Tebligat Kanunu madde 25/a’ya Göre Tebligat
7201 sayılı Tebligat Kanunun 25/a maddesi başka ülkede bulunan Türk vatandaşlarına (4,5) yapılacak tebligatı düzenlemiştir. Bu usule göre tebligat yapılacak muhatabın evvela Türk vatandaşı olması gerekir. (6) Şayet Türk vatandaşı olmayan bir kimseye bu kanun hükümlerine göre bir tebligat yapılmışsa yapılan tebligat usulsüz tebligattır. (7) Bu sebeple de muhatabın Türk vatandaşlığına haiz biri olduğunu tebligatı gönderecek merciinin belirtmesi gerekir. (8) Çünkü muhatabın adı Türkçeye yabancı bir isim olurken Türk vatandaşı olması yahut adı Türkçe bir isim olurken Türk vatandaşı olmaması (9) gibi durumlar mümkün olabilir. Bu gibi durumlarda karşılılıkların yaşanarak usulsüz tebligata mahal vermemek maksadıyla tebligatın yapılmasını isteyen merciinin gönderdiği evrakta Türk vatandaşı olduğunu belirtmesi gerekir. Yargıtay da bu yönde verdiği bir kararında Türk vatandaşlığından çıkmış Almanya’da ikamet eden kişiye m.25/a’ya göre tebligat yapılmasını doğru bulmayarak yabancılara yapılacak olan tebligat usullerine tabi olduğunu belirterek kararı bozmuştur. (10)
Başka ülkede bulunan Türk vatandaşlarına yapılacak tebligat evrakı konsolosluk veya büyükelçilik (11) binasına geldiği vakit tebligat muhatabın adresine yapılmaz. (12) Tebliğ edilecek olan evrakı tabiri caizse konsolosluk veya elçilik alıkoyarak muhataba bir bildirimde bulunulur. Bu bildirimi ise o ülkenin izin verdiği yasal usullerine göre yapar. (13) Hal böyle olunca bildirimin o ülkenin yasal mevzuatının izin verdiği ölçüde muhataba yapıldığının belgelendirilmesi gerekir. (14) Çünkü bildirimin içerisinde konsolosluk veya büyükelçilikte bulunan tebligatın içeriğinin ne olduğu hangi makam tarafından gönderildiği gibi bilgilerin yanı sıra 30 gün içinde gelip tebligatı almazsa ya da gelir de tebligatı almaktan imtina ederse tebligatın yapılmış sayılacağı yer alır. (15)

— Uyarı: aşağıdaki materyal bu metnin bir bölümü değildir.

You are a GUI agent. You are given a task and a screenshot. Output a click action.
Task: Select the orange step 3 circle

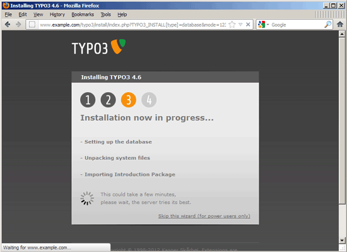click(x=129, y=100)
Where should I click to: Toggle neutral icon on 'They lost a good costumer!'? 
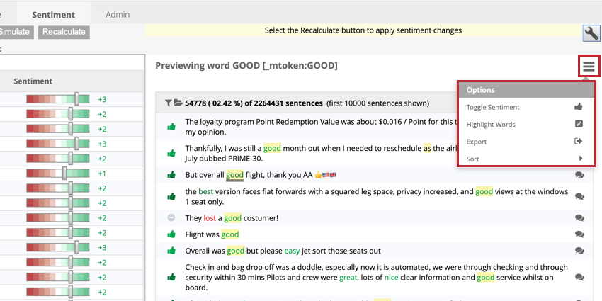171,217
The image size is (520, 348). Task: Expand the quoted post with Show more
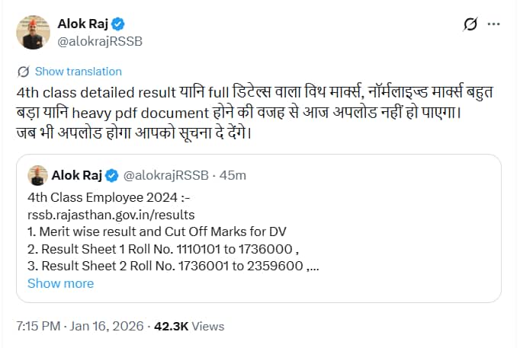(60, 283)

Bu durumda bildirimi alan kişi üç şekilde davranabilir:
- Muhatap bildirimi aldıktan sonra konsolosluk ya da büyükelçiliğe gelerek tebligatını teslim alabilir, gelip aldığı tarih tebligatın yapıldığı tarih olarak belirlenir. (16)
- Muhatap bildirimi aldıktan sonra konsolosluk ya da büyükelçiliğe gelerek tebligatı almayabilir, bu halde de gelip almadığı tarih tebligatın yapıldığı tarih olarak belirlenir. (17)
- Muhatap bulunduğu ülkenin yasal mevzuatı izin verdiği ölçüde bildirimi olmuş olmasına rağmen konsolosluk veya büyükelçiliğe gelmeyerek tebligatı almayabilir, bu durumda da bildirimin yapıldığı tarih başlangıç olmak üzere otuzuncu günün sonu tebligatın yapıldığı tarih olarak belirlenir. (18)
Tebligat Kanunu m.25/a’ya göre yapılacak tebligatta muhataba bildirimin ulaşmış olması tebligat işleminin nihayete erdirilmesi bakımından büyük önem taşımaktadır. (19)
Lakin söz konusu bildirim o ülkenin yasal mevzuatı çerçevesinde olacağından bildirimin muhataba ulaşamama sorunları gündeme gelebilmektedir. Bu ihtimallerin vücut bulduğu uyuşmazlıklar Yargıtay kararlarına konu olmuştur.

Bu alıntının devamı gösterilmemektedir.